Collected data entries
= = =

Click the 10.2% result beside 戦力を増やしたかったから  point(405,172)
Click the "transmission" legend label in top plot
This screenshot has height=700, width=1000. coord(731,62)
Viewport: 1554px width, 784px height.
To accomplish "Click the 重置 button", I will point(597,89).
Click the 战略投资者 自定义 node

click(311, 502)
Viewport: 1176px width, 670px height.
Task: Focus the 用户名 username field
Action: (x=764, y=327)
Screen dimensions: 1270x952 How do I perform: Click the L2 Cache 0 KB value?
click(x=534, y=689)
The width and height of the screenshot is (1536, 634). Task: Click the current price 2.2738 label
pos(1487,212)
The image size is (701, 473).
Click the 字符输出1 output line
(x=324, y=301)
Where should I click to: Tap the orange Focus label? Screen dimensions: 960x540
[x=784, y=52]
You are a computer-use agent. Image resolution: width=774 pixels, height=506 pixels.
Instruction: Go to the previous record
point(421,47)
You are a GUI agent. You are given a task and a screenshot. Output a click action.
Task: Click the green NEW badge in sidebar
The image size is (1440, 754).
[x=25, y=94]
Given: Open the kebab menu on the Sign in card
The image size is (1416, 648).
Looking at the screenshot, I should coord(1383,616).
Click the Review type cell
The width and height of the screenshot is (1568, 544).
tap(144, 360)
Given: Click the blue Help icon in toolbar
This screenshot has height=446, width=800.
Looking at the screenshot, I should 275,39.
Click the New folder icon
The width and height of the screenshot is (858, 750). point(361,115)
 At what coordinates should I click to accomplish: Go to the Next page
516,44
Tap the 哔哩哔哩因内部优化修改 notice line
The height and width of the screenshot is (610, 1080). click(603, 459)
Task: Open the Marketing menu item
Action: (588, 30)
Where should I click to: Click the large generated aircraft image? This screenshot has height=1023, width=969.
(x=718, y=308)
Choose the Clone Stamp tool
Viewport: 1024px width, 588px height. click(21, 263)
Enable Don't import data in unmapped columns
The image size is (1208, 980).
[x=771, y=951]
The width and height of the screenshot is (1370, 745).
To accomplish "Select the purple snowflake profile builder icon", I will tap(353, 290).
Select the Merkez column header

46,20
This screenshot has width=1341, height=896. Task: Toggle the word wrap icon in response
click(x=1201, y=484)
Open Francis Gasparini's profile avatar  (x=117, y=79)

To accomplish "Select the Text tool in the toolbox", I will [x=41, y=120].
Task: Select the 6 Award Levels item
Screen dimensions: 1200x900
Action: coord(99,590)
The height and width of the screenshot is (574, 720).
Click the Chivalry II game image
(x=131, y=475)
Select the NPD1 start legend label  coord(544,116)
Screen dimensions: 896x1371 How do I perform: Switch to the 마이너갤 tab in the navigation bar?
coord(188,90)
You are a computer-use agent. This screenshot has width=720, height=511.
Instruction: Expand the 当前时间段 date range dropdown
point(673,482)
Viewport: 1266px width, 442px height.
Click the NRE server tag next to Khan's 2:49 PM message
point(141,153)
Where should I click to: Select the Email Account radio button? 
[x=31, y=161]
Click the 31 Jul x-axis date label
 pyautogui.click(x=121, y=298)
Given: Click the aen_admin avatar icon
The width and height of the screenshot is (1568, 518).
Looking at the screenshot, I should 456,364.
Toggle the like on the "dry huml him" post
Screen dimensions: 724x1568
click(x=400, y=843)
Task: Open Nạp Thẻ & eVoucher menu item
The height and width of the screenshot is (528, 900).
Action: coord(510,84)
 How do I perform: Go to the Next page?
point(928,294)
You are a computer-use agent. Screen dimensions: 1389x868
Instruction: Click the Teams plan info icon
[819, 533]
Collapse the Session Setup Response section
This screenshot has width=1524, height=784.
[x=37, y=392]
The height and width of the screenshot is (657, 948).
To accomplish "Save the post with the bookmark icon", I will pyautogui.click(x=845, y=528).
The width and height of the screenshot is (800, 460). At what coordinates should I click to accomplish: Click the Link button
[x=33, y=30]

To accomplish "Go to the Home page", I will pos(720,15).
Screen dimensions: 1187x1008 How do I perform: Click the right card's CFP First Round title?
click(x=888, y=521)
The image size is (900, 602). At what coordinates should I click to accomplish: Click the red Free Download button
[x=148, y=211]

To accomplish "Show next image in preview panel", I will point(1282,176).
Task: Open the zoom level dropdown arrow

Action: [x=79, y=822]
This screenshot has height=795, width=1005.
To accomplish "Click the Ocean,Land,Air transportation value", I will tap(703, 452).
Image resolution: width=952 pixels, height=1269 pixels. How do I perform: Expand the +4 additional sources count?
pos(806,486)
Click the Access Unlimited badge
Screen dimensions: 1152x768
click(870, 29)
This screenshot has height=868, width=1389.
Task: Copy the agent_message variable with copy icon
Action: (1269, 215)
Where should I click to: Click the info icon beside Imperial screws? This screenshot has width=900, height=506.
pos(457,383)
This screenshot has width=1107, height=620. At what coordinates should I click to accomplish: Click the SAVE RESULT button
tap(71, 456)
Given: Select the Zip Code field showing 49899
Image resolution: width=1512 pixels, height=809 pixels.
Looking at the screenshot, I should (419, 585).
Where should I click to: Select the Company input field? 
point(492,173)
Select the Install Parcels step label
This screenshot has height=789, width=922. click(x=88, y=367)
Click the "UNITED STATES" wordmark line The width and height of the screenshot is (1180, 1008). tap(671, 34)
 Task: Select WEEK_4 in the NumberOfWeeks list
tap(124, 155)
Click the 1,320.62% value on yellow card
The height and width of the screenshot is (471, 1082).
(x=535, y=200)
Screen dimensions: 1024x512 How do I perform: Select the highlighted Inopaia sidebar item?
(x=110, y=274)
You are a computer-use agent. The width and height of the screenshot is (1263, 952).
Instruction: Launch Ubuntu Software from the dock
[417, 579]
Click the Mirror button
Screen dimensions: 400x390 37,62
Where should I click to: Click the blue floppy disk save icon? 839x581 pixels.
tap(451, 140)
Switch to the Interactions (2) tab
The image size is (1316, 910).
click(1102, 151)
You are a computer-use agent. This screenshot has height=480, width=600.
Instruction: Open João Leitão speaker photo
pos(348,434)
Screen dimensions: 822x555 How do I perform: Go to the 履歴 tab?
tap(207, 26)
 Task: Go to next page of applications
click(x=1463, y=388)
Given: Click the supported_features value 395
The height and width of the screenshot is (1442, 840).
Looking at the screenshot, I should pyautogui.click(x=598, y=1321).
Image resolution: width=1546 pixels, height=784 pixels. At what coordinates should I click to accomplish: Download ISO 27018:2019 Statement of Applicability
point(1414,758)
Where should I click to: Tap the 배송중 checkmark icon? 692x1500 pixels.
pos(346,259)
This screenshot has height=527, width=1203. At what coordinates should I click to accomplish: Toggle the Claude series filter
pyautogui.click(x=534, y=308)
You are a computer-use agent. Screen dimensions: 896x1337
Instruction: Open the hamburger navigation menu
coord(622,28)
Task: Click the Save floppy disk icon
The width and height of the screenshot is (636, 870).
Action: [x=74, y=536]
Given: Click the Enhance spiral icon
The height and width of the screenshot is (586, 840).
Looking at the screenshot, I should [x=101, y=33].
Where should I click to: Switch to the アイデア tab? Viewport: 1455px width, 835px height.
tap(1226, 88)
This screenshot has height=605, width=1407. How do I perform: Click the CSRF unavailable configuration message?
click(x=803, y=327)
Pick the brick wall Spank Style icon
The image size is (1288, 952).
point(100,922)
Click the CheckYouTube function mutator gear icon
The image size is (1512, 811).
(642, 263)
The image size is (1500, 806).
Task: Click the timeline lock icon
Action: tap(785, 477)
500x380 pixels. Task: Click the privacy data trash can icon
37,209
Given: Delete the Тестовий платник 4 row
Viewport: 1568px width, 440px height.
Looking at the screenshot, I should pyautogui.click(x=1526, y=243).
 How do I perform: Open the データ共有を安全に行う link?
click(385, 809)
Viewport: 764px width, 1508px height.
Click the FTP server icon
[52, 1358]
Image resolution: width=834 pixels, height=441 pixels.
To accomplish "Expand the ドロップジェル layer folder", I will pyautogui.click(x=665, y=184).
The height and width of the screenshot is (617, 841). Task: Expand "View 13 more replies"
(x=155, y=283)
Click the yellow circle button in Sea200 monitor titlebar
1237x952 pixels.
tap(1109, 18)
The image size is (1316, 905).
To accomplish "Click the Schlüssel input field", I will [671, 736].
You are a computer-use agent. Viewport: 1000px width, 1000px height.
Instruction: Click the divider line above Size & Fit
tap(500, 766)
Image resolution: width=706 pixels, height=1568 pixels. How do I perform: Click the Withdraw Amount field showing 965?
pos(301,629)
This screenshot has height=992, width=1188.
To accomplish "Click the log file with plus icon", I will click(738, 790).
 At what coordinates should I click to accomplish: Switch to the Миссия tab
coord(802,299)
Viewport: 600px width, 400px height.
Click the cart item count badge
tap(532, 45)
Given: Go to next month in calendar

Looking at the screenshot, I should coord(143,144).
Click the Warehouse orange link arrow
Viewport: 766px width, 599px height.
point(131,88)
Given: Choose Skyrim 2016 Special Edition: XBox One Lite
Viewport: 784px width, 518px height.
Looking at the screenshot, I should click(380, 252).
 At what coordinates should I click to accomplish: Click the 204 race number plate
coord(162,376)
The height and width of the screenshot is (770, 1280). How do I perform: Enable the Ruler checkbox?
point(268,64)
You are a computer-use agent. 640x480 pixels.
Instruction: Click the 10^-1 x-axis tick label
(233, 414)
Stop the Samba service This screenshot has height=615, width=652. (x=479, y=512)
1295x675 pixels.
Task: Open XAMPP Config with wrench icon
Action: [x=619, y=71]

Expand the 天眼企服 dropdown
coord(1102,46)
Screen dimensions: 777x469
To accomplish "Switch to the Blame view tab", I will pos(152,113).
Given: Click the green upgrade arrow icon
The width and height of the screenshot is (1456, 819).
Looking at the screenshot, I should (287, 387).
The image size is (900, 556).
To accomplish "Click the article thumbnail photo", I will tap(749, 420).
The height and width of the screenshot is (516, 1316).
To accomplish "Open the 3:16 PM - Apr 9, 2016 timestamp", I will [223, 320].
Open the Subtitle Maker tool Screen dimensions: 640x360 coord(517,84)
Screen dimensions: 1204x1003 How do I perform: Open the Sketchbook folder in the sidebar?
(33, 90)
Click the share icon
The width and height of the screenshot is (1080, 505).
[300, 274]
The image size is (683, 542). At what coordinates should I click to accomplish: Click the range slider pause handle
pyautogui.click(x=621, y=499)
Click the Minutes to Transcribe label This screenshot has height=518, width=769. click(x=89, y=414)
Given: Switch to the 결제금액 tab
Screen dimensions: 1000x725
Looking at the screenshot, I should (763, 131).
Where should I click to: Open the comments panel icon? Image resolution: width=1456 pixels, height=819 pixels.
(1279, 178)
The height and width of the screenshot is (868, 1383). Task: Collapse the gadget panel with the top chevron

= = =

* **What you have to do**
Print again the lines of the entries above that fall between the line holding "Screen dimensions: 1200x900" and the line holding "Select the NPD1", inclusive, exactly as they stand.

* **Response to this task**
Screen dimensions: 1200x900
Action: coord(99,590)
The height and width of the screenshot is (574, 720).
Click the Chivalry II game image
(x=131, y=475)
Select the NPD1 start legend label  coord(544,116)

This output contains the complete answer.